赤い爪の女が睨みつける。俺はソレをバカにしたように笑った。


「冗談だよ、冗談」


俺は銃を下におろした。

それなのに赤い爪の女はまだこちらを睨んだままだった。


「冗談だったんだから、笑えよ」


「ついにイカれたのかと、思ったわ。正常で安心したわ」


皮肉たっぷりに赤い爪の女がそう言うと、視線を自身の爪へ向けた。


「あなたがいつまでここにいようと、ボスの居場所は分からないわよ。さっさと、出て行って。知ってると思うけど、あなたの顔を見たくないの」


でしょうね。

焦りすぎてしまったな。


「驚かせて、悪かった」


「え、今なんて?」


「ボスが来たら、教えてくれ。

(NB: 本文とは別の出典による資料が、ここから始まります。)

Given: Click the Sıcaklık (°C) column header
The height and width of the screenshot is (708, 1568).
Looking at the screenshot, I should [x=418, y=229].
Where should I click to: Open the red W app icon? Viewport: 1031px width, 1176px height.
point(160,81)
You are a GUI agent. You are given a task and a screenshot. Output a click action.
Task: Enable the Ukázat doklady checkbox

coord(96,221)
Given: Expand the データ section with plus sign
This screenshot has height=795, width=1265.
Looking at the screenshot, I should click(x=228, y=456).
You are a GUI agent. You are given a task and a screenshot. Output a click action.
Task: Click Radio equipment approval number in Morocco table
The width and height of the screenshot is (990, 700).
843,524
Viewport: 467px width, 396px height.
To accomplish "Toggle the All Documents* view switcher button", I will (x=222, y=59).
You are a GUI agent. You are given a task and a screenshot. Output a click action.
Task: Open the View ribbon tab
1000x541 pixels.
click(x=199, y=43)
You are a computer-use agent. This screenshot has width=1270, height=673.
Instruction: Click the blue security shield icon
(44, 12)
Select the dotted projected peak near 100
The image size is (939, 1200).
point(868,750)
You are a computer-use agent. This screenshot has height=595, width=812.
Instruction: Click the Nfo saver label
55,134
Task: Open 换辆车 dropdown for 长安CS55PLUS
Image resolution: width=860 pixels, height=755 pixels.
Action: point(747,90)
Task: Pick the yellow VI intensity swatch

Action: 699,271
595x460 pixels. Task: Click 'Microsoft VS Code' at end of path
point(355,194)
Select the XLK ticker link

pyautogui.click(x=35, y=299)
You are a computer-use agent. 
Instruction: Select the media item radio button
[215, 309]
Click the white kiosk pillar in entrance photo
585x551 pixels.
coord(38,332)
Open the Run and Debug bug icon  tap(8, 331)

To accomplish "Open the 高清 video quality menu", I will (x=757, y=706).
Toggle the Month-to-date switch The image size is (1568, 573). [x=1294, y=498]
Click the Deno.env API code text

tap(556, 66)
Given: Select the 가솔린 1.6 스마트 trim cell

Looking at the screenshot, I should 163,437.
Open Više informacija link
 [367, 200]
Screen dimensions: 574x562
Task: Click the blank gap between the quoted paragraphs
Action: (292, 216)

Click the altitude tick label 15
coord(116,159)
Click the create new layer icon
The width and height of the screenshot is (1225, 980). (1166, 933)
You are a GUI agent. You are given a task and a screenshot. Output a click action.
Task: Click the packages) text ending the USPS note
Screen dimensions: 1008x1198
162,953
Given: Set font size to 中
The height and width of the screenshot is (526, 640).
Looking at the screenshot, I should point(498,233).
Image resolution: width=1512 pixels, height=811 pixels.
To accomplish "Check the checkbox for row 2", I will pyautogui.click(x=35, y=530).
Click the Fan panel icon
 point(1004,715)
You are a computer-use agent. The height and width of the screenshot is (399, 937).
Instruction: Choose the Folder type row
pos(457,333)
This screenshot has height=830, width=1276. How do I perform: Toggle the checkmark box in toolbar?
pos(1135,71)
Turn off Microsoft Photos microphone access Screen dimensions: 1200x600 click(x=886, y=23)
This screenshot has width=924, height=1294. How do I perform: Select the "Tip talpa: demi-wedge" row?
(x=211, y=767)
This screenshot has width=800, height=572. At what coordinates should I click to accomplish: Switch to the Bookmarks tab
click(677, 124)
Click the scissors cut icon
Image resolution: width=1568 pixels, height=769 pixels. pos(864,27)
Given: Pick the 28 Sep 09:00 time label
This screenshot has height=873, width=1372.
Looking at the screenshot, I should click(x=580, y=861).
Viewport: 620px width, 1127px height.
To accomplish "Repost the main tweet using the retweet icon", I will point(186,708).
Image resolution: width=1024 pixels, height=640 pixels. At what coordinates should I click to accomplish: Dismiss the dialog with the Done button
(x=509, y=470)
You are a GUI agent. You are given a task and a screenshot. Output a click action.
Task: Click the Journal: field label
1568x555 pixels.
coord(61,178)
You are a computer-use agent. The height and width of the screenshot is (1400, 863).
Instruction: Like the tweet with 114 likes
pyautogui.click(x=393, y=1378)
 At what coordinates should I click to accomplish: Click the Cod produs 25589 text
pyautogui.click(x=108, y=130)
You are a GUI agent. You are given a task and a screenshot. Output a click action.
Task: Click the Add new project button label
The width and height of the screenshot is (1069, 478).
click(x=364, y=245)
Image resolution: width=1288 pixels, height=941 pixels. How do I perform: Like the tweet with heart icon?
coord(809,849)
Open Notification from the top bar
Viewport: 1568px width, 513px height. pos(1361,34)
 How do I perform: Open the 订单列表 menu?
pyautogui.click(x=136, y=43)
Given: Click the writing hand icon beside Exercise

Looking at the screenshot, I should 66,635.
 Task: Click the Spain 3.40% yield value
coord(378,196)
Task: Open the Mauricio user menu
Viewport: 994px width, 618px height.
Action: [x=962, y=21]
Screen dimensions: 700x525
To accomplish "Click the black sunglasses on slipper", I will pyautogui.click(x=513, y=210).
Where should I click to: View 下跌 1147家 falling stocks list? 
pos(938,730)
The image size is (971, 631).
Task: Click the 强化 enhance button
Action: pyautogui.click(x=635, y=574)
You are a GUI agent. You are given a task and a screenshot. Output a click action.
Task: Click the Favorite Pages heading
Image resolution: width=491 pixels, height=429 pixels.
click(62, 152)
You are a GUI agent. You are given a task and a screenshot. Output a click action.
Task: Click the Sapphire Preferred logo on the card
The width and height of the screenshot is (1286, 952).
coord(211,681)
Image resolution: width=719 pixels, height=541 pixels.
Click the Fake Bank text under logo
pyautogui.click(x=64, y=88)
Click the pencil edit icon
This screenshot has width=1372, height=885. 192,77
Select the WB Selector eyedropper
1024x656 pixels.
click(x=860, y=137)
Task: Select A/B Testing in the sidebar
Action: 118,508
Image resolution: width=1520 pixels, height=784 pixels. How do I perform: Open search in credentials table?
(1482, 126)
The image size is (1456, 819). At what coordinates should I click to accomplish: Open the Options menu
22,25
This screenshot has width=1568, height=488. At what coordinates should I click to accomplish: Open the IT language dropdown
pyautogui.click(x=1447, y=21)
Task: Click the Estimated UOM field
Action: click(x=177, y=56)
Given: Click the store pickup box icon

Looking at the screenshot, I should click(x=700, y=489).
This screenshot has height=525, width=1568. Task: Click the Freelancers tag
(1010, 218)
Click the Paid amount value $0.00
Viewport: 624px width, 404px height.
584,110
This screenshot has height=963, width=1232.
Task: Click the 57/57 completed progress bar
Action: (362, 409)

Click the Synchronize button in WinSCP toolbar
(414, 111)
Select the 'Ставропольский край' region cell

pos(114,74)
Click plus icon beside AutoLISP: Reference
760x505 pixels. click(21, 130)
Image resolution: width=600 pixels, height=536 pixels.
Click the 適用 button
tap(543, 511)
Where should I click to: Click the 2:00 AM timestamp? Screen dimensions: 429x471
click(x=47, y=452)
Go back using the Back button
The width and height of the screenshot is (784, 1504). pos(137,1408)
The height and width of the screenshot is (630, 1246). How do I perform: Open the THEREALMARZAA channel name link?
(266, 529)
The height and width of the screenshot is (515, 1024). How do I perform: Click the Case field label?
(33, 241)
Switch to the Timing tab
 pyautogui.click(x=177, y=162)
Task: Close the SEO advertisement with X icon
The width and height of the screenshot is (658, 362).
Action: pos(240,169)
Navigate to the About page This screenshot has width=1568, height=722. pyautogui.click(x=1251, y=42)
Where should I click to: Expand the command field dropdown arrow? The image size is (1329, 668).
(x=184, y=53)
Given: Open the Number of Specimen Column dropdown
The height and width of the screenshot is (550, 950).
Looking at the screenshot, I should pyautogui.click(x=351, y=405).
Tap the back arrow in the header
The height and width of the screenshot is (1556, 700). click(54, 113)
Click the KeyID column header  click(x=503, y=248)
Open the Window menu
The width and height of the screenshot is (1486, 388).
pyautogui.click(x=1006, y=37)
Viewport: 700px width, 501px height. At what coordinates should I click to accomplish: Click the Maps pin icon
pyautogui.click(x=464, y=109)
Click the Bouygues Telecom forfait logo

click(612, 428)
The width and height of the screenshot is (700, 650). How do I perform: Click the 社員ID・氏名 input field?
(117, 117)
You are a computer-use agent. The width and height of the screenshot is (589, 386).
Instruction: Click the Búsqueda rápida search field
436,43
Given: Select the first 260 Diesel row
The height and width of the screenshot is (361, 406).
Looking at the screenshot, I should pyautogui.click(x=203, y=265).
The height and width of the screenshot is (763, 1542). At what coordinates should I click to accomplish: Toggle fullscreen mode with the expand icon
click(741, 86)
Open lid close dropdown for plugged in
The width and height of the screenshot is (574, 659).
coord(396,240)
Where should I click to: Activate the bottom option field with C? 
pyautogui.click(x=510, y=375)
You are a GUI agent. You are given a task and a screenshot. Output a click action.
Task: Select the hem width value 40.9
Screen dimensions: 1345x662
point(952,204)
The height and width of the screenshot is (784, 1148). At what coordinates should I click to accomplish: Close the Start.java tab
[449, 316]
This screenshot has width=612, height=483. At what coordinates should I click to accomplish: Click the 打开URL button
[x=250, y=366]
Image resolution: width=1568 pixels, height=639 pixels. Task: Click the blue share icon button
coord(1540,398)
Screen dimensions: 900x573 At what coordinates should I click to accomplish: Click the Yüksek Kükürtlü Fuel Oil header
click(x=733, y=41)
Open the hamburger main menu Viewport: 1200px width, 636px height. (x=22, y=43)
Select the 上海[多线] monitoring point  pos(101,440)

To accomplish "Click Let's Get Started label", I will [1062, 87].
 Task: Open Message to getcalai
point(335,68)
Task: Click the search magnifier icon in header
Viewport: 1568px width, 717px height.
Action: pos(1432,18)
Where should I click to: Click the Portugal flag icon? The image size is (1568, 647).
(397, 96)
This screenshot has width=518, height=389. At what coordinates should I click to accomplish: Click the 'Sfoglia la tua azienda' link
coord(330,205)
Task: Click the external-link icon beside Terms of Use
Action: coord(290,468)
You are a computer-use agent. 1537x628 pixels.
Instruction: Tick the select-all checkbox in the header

頼む」


「頼むですって?」


「ああ。大事な話があるって言っただろ」


「あなたがそこまで言うなんて、どんな重要な話なの?」


赤い爪の女が興味を持ったのか、再び視線を向けてきた。俺のことなんか見たくもないくせに。


「それはボスに直接言う。ボスが来たら連絡しろ。いいな」


俺はそう吐き捨てると、ビルを後にした。